Hampton promoveu a auto-organização de comunidades carentes, pondo de pé restaurantes populares e comitês de apoio às vítimas da violência. Some-se a essa prática a postura pantera negra: cabelos black power, casacos de couro, boinas, fuzis à vista, enfrentamento da polícia, defesa da revolução socialista internacional.

Homem negro com óculos estende braço enquanto discursa
Fred Hampton, morto pela polícia, demonstrou desde cedo vocação para o ativismo - David Fenton/Getty Images

Apesar do seu pendor bolso-paranoico, Hoover (Martin Sheen, formidável) talvez não estivesse errado ao dizer que o messias negro poderia deflagrar e liderar uma rebelião popular. A política do poder não quis conversa com Hampton. Graças a seu infiltrado, o FBI o matou a sangue frio. Não foi esquecido: é um herói do Black Lives Matter.

O debate sobre a organização do movimento negro é antigo. Como os trabalhadores descendem de escravos, e o racismo é estrutural, Trótski cogitou a criação de um partido negro nos Estados Unidos. Quando foi morto, Malcolm X discutia com os trotskistas do Partido dos Trabalhadores Socialistas a organização de tal partido.

Se o sopro épico da organização dos desvalidos percorre “Messias Negro”, não há brisa que alivie a aflição dos injustiçados em “Quo Vadis, Aida?”. O filme se passa em 1995, na guerra da Bósnia, durante o massacre de 8.373 muçulmanos por milícias sérvias em Srebrenica.

Não há ações coletivas, e sim a tragédia de indivíduos. Caçada, uma multidão se refugia num quartel da ONU, buscando a proteção dos encarregados de mediar o conflito. Aida (Jasna Djuricic) é uma tradutora que serve de intérprete entre os perseguidos e o general Ratko Mladic (Boris Isakovic), criminoso de guerra sérvio.

Aida percebe que os fascistas preparam a mortandade. Corre para cá e para lá, implora, esconde o marido e os filhos, constata que aqueles que os matarão eram seus vizinhos há poucos dias. Clama, reclama.

Mas a política dos poderosos deste mundo, bem como o ímpeto fascista, são avassaladores, e o morticínio se consuma em cenas que lembram “Os Desastres da Guerra”, de Goya. Jasna Djuricic corporifica nos gestos e no rosto aquilo que as palavras da política já não podem dizer: a injustiça que esmigalha.
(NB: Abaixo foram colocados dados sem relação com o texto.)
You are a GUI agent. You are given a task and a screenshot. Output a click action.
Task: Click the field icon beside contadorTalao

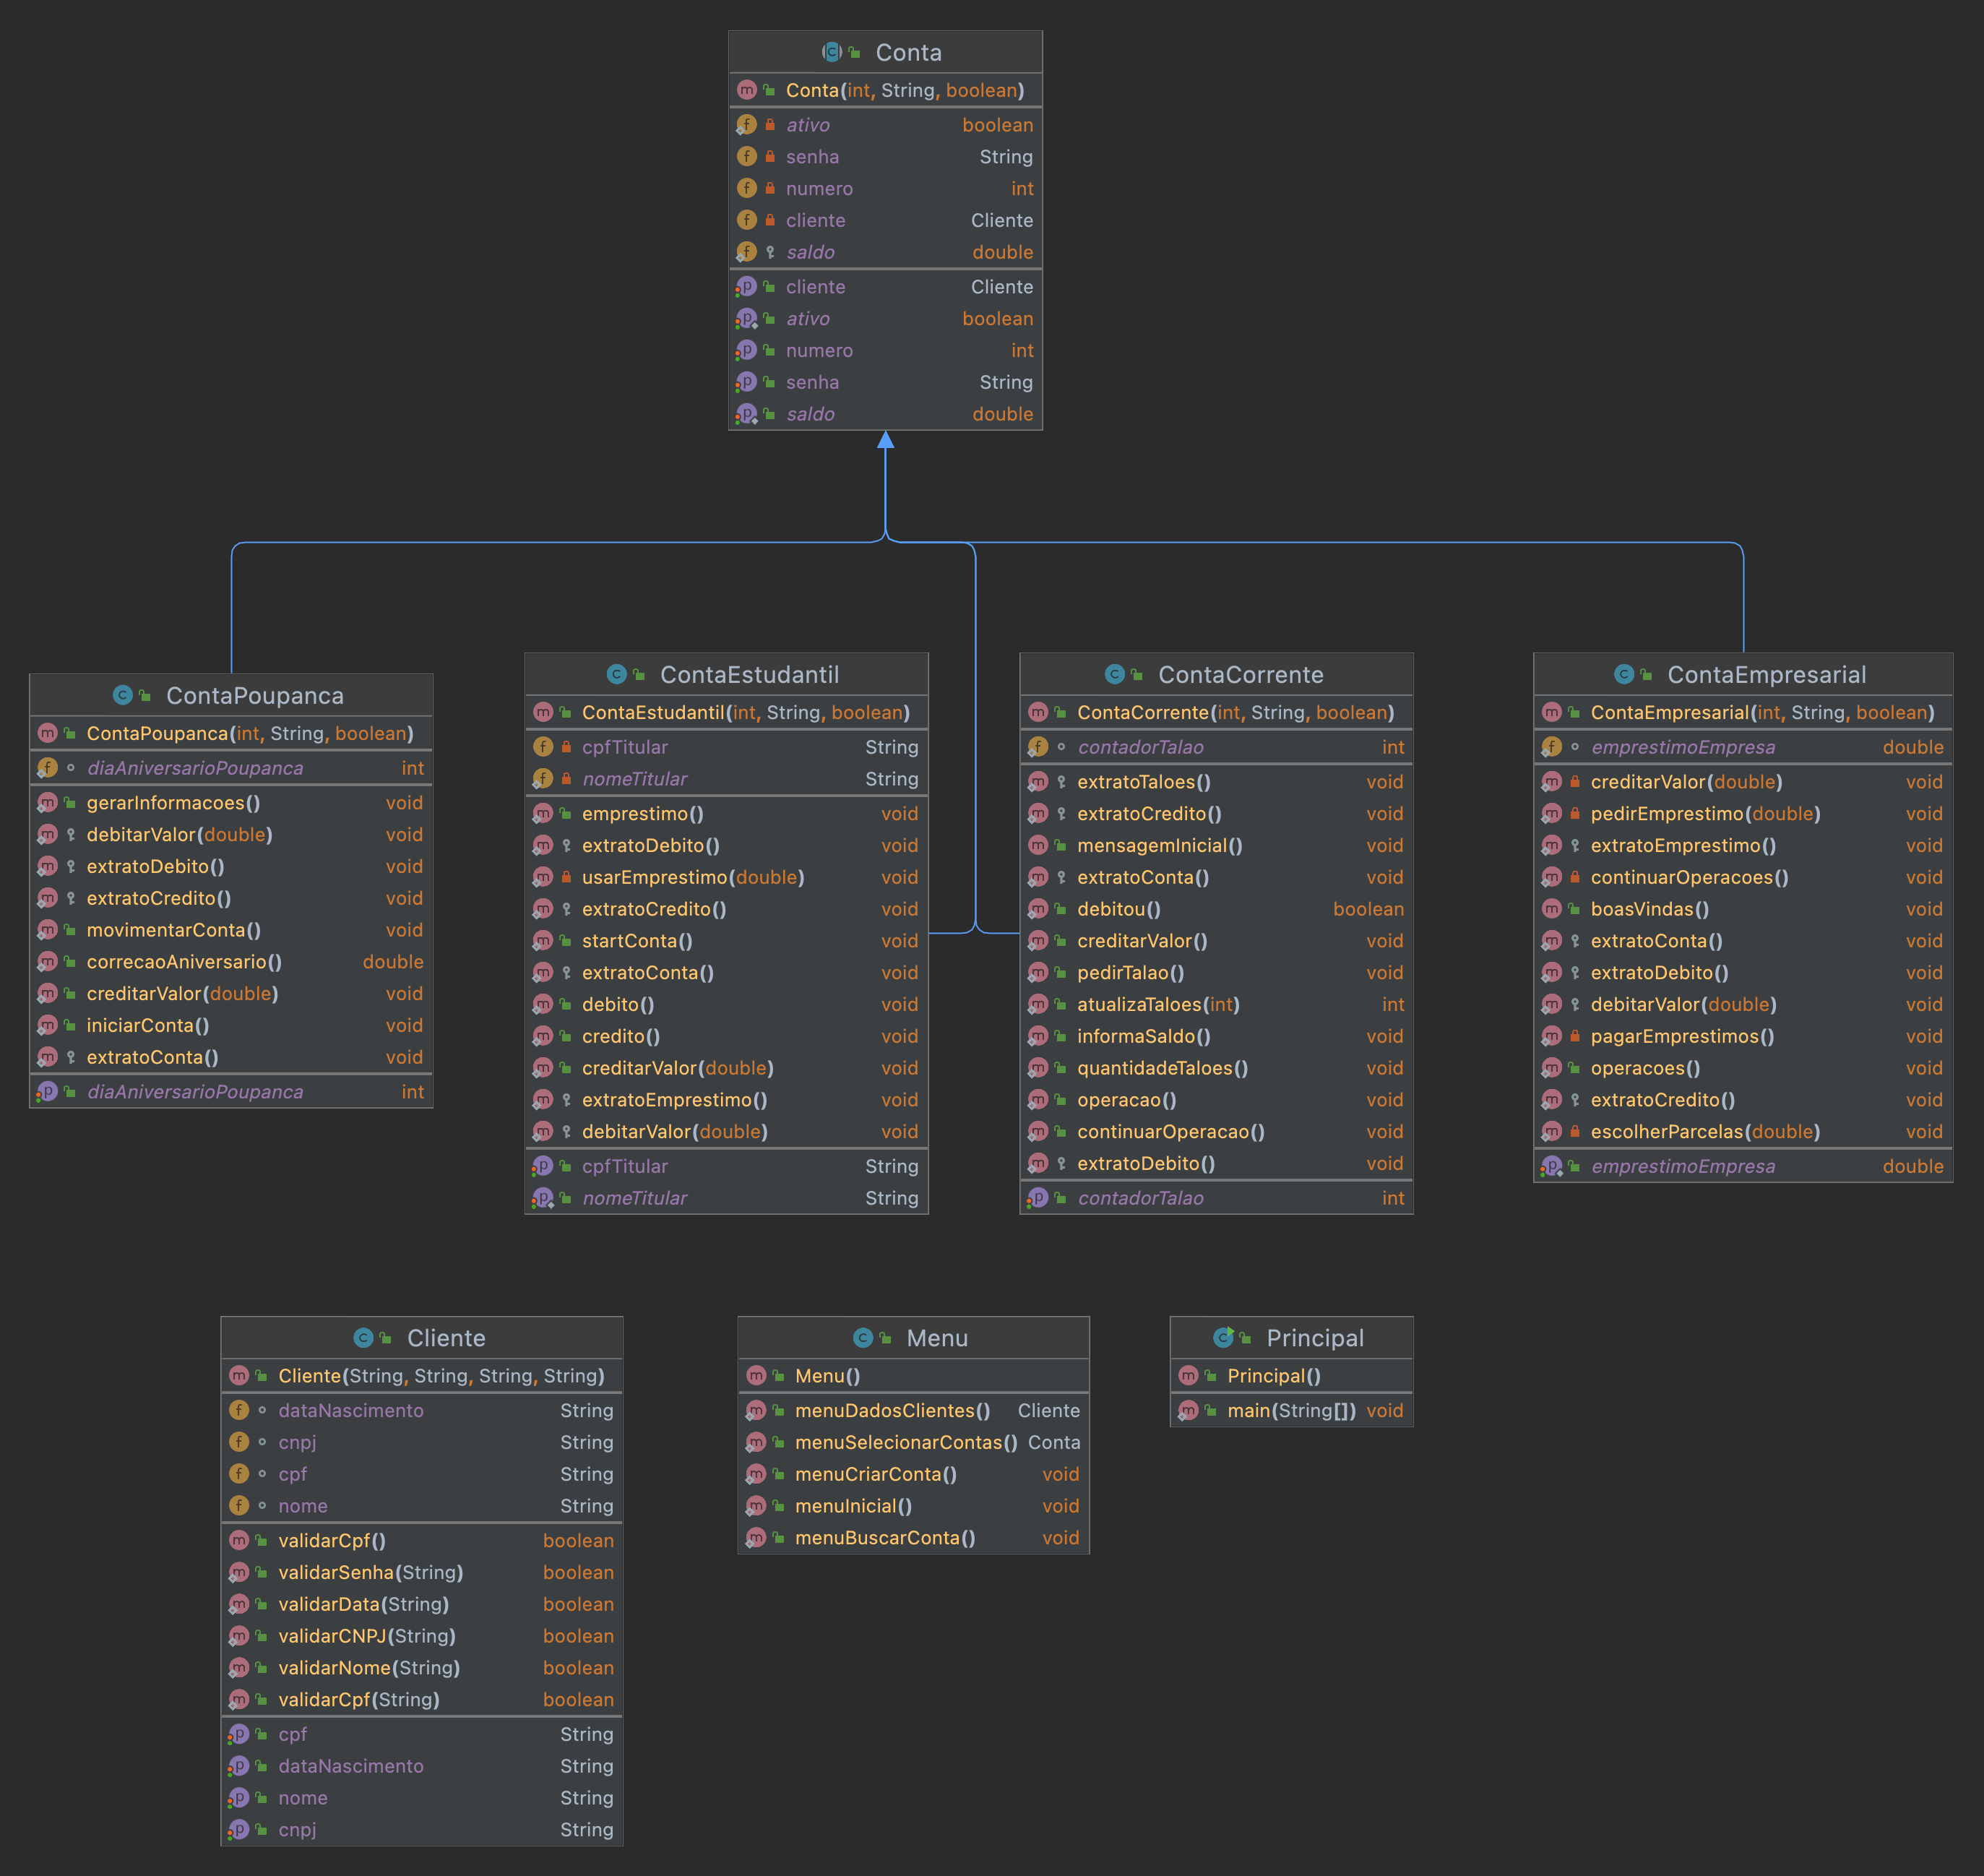[1038, 747]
O título de “Aida” traz o filme para o presente. Num evangelho apócrifo, são Pedro escapa de ser crucificado em Roma. Encontra com Jesus e lhe pergunta: quo vadis, aonde vais? Cristo responde que vai a Roma —para ser crucificado de novo.

Aida volta a Srebrenica. Para procurar os cadáveres da sua família, ver que sua casa foi ocupada por quem os matou. Volta à cidade para ser crucificada de novo porque o passado não passou.